Tüm bu Yunan Tümeni’nin Kıbrıs’ta varlığını teyit eden yazı ve ifşaatlardan çok daha önemli bir şey var: BM Genel Sekreterinin S/8322 sayı ve 3 Ocak 1968 tarihli Raporu. (Appendix 18,  WITHDRAWAL OF GREEK MAINLAND TROOPS FROM CYPRUS,   Paragraph 25 of the U.N. Secretary-General's Report S/8322 of 3 January 1968 to the U.N. Security Council.)  

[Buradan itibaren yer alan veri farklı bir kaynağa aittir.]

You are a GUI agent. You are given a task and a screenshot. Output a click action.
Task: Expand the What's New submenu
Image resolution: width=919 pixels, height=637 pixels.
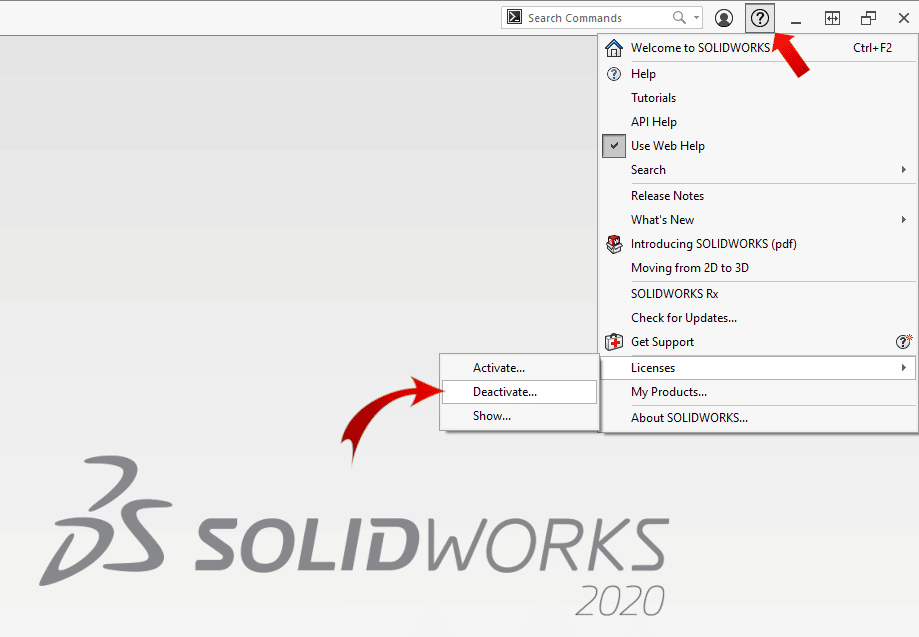[x=903, y=219]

Bu raporunda BM Genel Sekreteri “Anavatan Yunanistan’ın askeri birliğinin Kıbrıs’tan geri çekilmesi” başlığı ile konuyu tamamen resmileştirmiş ve kayıtlara da geçirmiş.           

Yıllardır adada Yunan Tümeni’nin varlığını saklamak için her tür sahtekarlığı yapan Rumlar, bu yıl 6 Ağustos 1964 günü başlayan Erenköy çarpışmaları sırasında bölgedeki Türk köylerini denizden bombalayan ve 8 Ağustos 1964’te Türk uçakları tarafından bombalanarak batırılan Yunanistan’dan gönderilmiş “Faethon” isimli devriye botunda ölen 6 Yunan askeri ve 1 Rum askeri için resmi anma töreni düzenlendi. Bu törene katılmak maksadıyla Yunanistan’dan Güney Kıbrıs’a giden Faethon kaptanı Dimitrios Mitsaços’in öyküsü ise yürekler acısı. 

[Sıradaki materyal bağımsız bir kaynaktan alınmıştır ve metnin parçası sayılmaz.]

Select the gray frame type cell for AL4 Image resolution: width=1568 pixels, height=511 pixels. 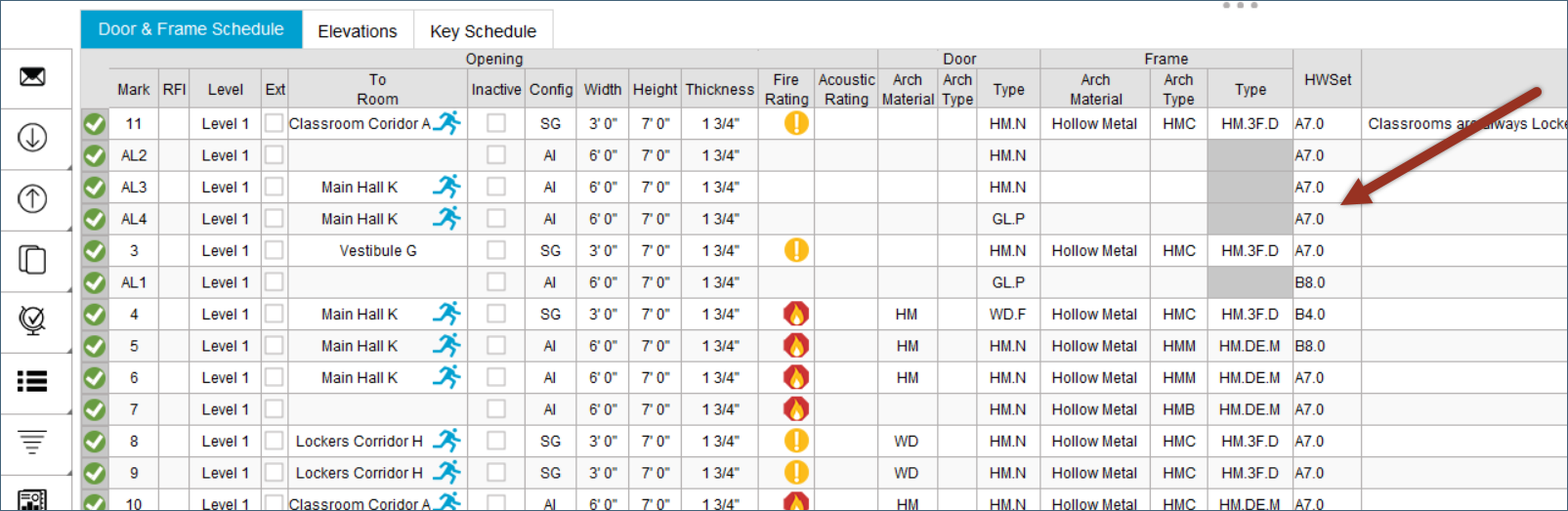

Türk Hava Kuvvetlerine ait jetlerin Erenköy çarpışmaları sırasında bölgedeki Türk köylerini denizden bombalayan Faethon devriye botunu nokta ateşi ile batırdıktan sonra kurtulmayı başaran Kaptan Dimitrios Mitsaços sol elinden fena bir şekilde yaralanır. Zorla kıyıya çıkmayı başaran Kaptan Mitsaços’u Rumlar istemeye istemeye alırlar ve BM askerleri ve gözlemcileri tarafından adada Yunanistan’dan gönderilen askerlerin varlığı saptanmasın diye Lefkoşa Genel Hastanesine götürüp tedavi ettirmeden, Kaptan’ın bütün itirazlarına rağmen eline gerekli tedaviyi yapmadan apar topar Yunanistan’a gönderirler. Göndermeye gönderirler ama Kaptan Mitsaços’un eli de bu gecikmeden dolayı kangren olur ve kesilir. Yunanistan’daki Albaylar Cunta’sının devrilmesinden sonra da Yunanistan hükümeti ile Kıbrıs (Rum) Cumhuriyetine Atina Mahkemesinde dava açar ve kazanır…

Bu davanın arkasından 20 Temmuz 1974 tarihinde gerçekleşen Mutlu Barış Harekatı’nda adaya ayak basan Türk Silahlı Kuvvetlerine karşı çarpışmaları için Rodos üzerinden gönderilen Noratlas uçaklarının RMMO tarafından düşürülmesi sonucu ölen Yunan askerlerinin aileleri de dava açarlar ve kazanırlar…    

Daha bunlar gibi onlarca belgeli örnek bulunmaktadır, “Yunanistan’ın Kıbrıs adasını işgali” ile ilgili olarak. Ama ne yazık ki bunların hepsi unutulmuş ve yerini Türk askerinin Kıbrıs Adasını  “Okkupeyşon ve inveyjon”u almıştır….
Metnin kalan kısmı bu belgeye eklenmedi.